Our Nation’s Energy Future (ONE Future) has 16 members: natural gas produces, transmission and distribution companies, many active in the Permian Basin. The coalition has issued a report saying it far exceeded its goal of 1 percent methane intensity across the natural gas value chain and did so ahead of its 2025 deadline.
In its recently released initial report of methane intensity numbers, the coalition registered a 2017 methane intensity number of 0.552 percent.
“We were surprised we were that good,” Richard Hyde, ONE Future executive director, said in a phone interview from his Houston office.
He said the number was determined using uniform Environmental Protection Agency-approved reporting protocols that were independently reviewed by the National Energy Technology Laboratory and Innovative Environmental Solutions.
Hyde attributed the success to allowing member companies the flexibility to deploy their capital where it would be most effective — whether upgrading and replacing pipeline infrastructure or actively seeking and repairing system leaks.
“The key principal is we’re performance-based,” Hyde said. “Companies can pick and choose the technology that works on their systems.

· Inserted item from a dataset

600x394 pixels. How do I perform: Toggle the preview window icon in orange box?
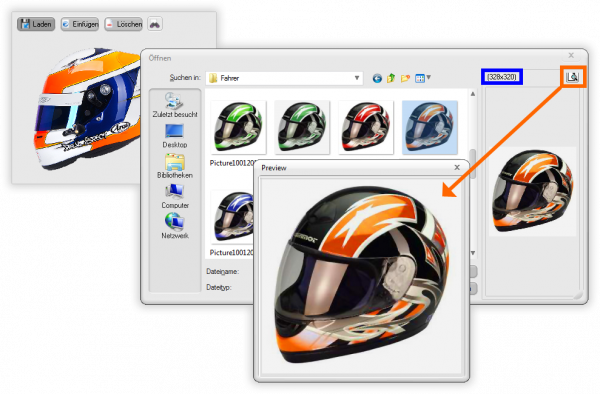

They get results more quickly and get results that are better.”
Currently, ONE Future membership accounts for approximately 10 percent of total natural gas production, 32 percent of natural gas transmission miles and 9 percent of natural gas distribution and spans the value chain, from the wellhead to the burner tip.
Hyde said the coalition doesn’t have specific limits on how many companies can become members, or how high a percentage of production, transmission and distribution are represented in ONE Future.

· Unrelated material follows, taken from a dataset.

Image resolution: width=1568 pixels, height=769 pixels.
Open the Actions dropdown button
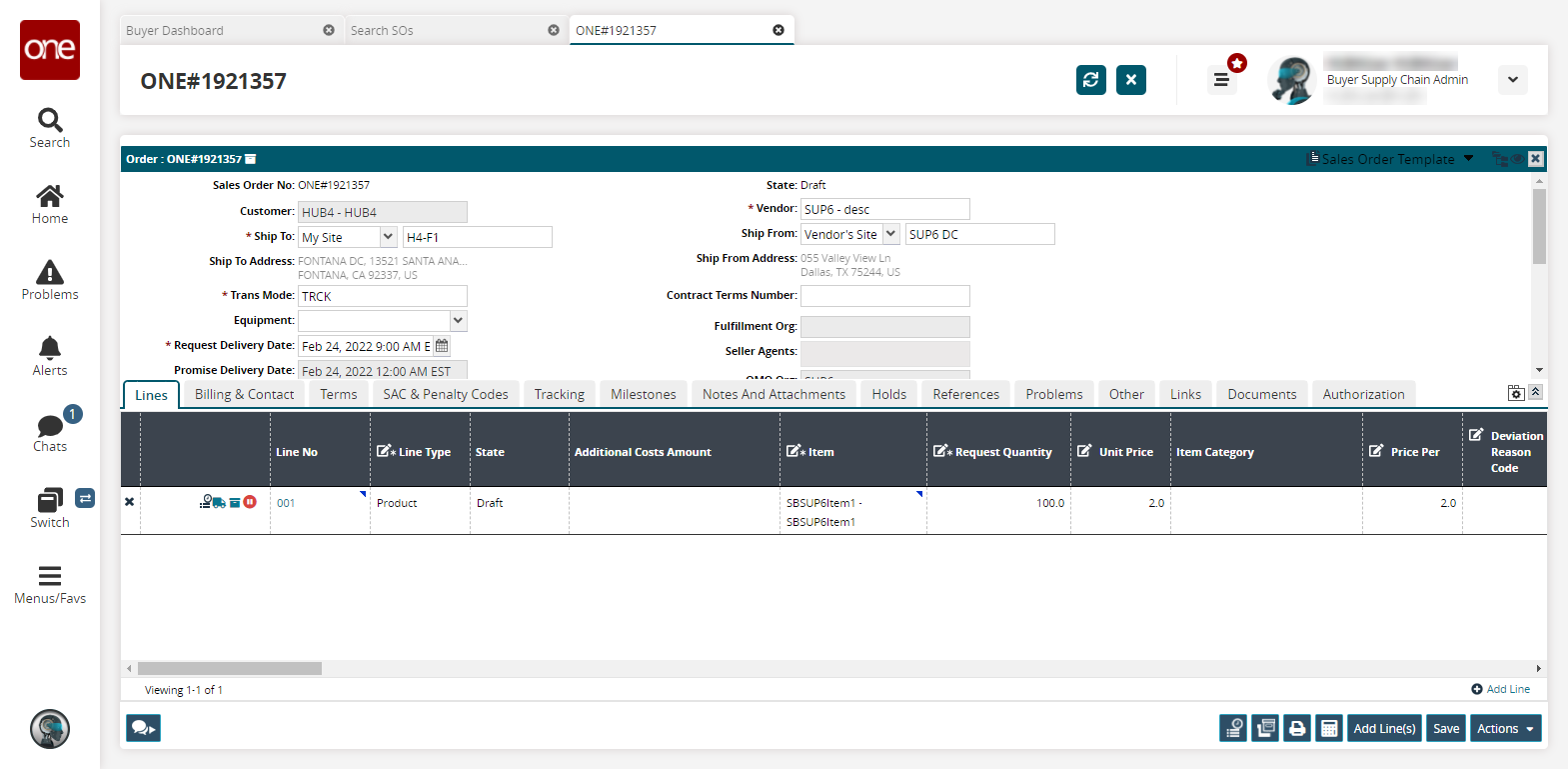tap(1505, 728)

But as the coalition grows, it will gain critical mass and that will help create momentum for others to join as they see that the performance-based approach successfully drives down methane intensity numbers, he said.
ONE Future was formed in 2014 when eight natural gas companies came together with the goal of implementing a performance-based approach to the management and mitigation of methane emissions. Hyde said the initial goal of 1 percent was based on studies from the Environmental Defense Fund, which utilized 2012 data from the EPA, the most recent available at the time. He said the first year was focused on putting a program in place, and then it doubled in size over the next two years.

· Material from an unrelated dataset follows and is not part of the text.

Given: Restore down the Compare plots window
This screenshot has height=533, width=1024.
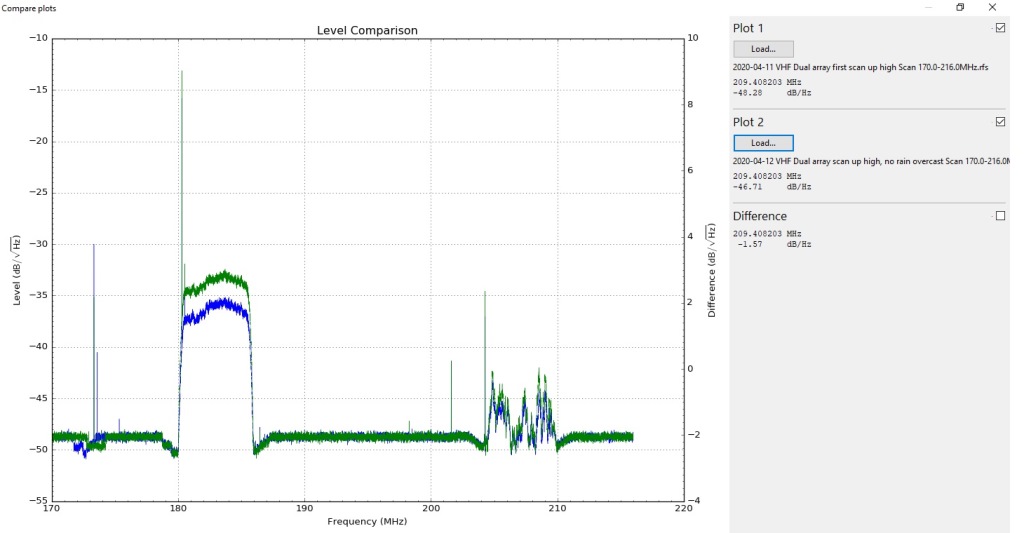Looking at the screenshot, I should point(960,7).
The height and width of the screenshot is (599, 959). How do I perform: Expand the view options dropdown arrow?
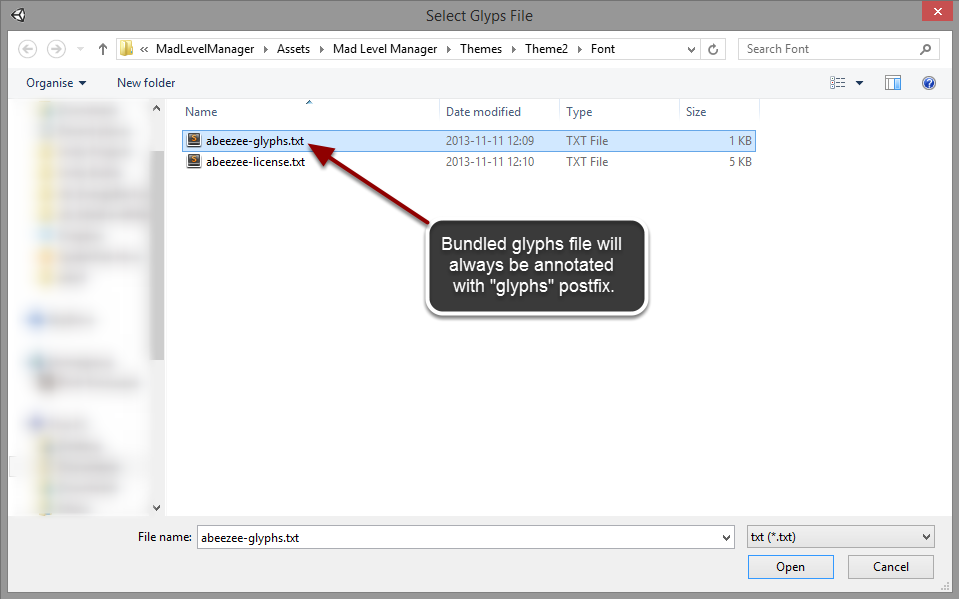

“We want everything we do to be science-based. A well-known peer-reviewed study published in the Proceedings of the National Academy of Sciences entitled, ‘Greater focus needed on methane leakage from natural gas infrastructure’ suggested that in order for natural gas usage to provide immediate greenhouse gas reduction benefits — as compared to any other fossil fuel in any other application — the industry would have to achieve a leak/loss rate of 1 percent or less. While ONE Future members do not unequivocally accept every conclusion of that paper, we believe it is sufficiently robust to serve as a guidepost for our targets,” he said.
Asked if the coalition might set even lower thresholds or even a zero emissions threshold, Hyde said, “Eliminating all emissions would be both technically unfeasible and economically untenable. However, ONE Future believes that targeted investment in abatement technologies today can yield both significant improvements in environmental performance and supply-chain efficiency, which is just good business. We believe that the industry can cost-effectively achieve an average emissions intensity rate of 1 percent, and ONE Future companies have already achieved a rate of 0.552 percent. We will continue to work to lower our emissions and encourage other companies in the natural gas industry to join our coalition to ensure that natural gas remains the fuel of choice.”
ONE Future’s information and reports are shared with environmental groups and the coalition has not received any pushback yet, he said. He said the group publicizes its numbers and may be the only group that reports actual results.
“The key thing we believe in is, transparency is vital. We have our data independently looked at by NETL to make sure we’re on the right track,” he said. “We have to be a credible organization. If people don’t believe our numbers, we’ve missed a golden opportunity to move the ball.”
Another key belief is that natural gas is the foundation fuel for a low-carbon economy, and Hyde said research is being done in ways to break down methane into hydrogen for use as a power source.
“We think natural gas will be around a long time,” he said. “We have to work on methane emissions to be competitive. We have to reduce them as low as we can. We want to go lower.
“There’s a long way to go but we think we’re trending in the right direction.”